本文:
図書館や読書、読み聞かせに関係する本を求めていた。
猪谷千香「小さなまちの奇跡の図書館」(ちくまプリマー新書、2023)を手に取った。

舞台は鹿児島県薩摩半島南部にある指宿市。僕は、小学生時代の半分を福岡県、もう半分を大阪府で過ごした。指宿は福岡県からは離れているが、2,3回訪問した。指宿といえば、砂湯、温泉のイメージである。

「指宿と図書館?」という組み合わせに、興味を惹かれた。結局、2時間半かけて一気に読むことに。

指定管理制度により、地域の人たちで図書館を経営しよう!と名乗りを上げた女性たちが、「そらまめの会」としてNPO法人を設立した。図書館運営の経験がない中、手探りで運営を始めて、15年経過した。

その中で色々な、活動が行われた。

電算化(蔵書検索実用化)、子どもたちに来てもらう居場所としての図書館づくり、お話し会など積極的な外部活動、サツマイモつくりなど地域文化との連続性、とことん共に探す(レファレンス)など利用者と寄り添う姿勢、入院時の朗読からの病室文庫、移動図書館の復活(走るブックカフェ)。これが「小さなまちの図書館に誕生した奇跡の一部」だ。

本を読む機会の平等を求めて、そして地域の人をつなげる居場所のひとつとして、図書館を運営していく。強い使命が、「これをやってみよう」という様々な活動につながる。

資料:

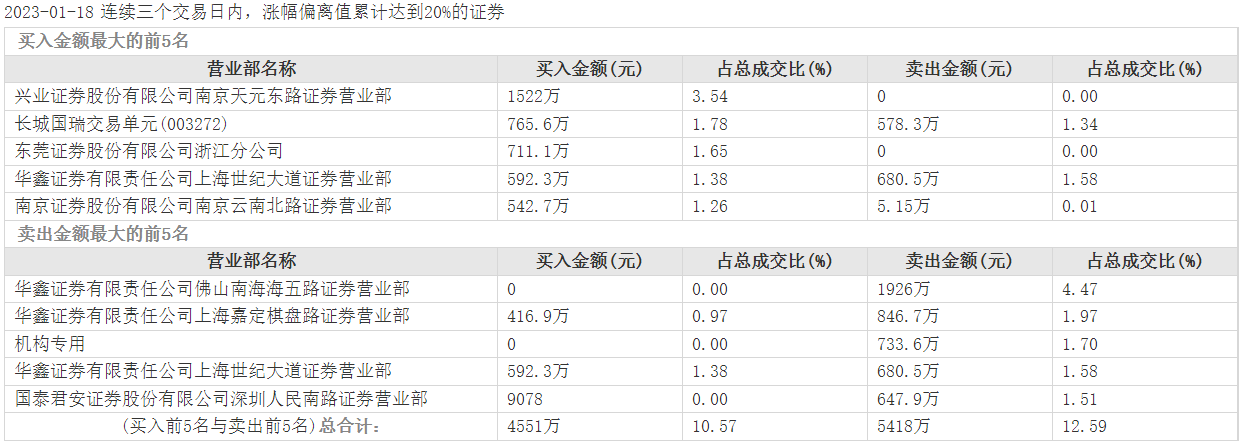The width and height of the screenshot is (1241, 444).
Task: Select 南京证券南京云南北路证券营业部 name
Action: (x=203, y=207)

作業の指示:
- 1) 図書館についての文章によると、指宿の図書館を運営するために女性たちが設立したNPO法人は、何という名前ですか。
- 2) 図書館についての文章を、最後の文の後から書き進めてください。
一覧は使わなくてもかまいません。

解答:
- 1) 「そらまめの会」です。

- 2)
確かに、図書館は税金で運営されている。指宿市の図書館であれば、指宿市に居住する人々が本を読む機会を提供する。しかし、その機会には不平等が生まれることもある。図書館は通常、街の中心部に位置しており、図書館から離れた場所に住む人にとってはアクセスが難しいことがある。そのため、本を読む機会を平等に近づけるために、図書館が地域の人に向けて動く取り組みが必要となる。それが、病室の図書であり、移動ブックカフェなのだ。

ただし、職員の給与については疑問が残る。本の最後には、指定管理者制度の見直しの必要性も示唆されている。職員の給与は厳しい状況かもしれないが、職員の熱意と地域の人々の図書館に対する支持があるため、運営が継続できているのかもしれない。

おっと失望感が急に増してきた。そんな気持ちになるために読んだんじゃない。例えば車に本を積んで、勝手に公園で広げていてもいいんだ。何がしたいかなんだよ。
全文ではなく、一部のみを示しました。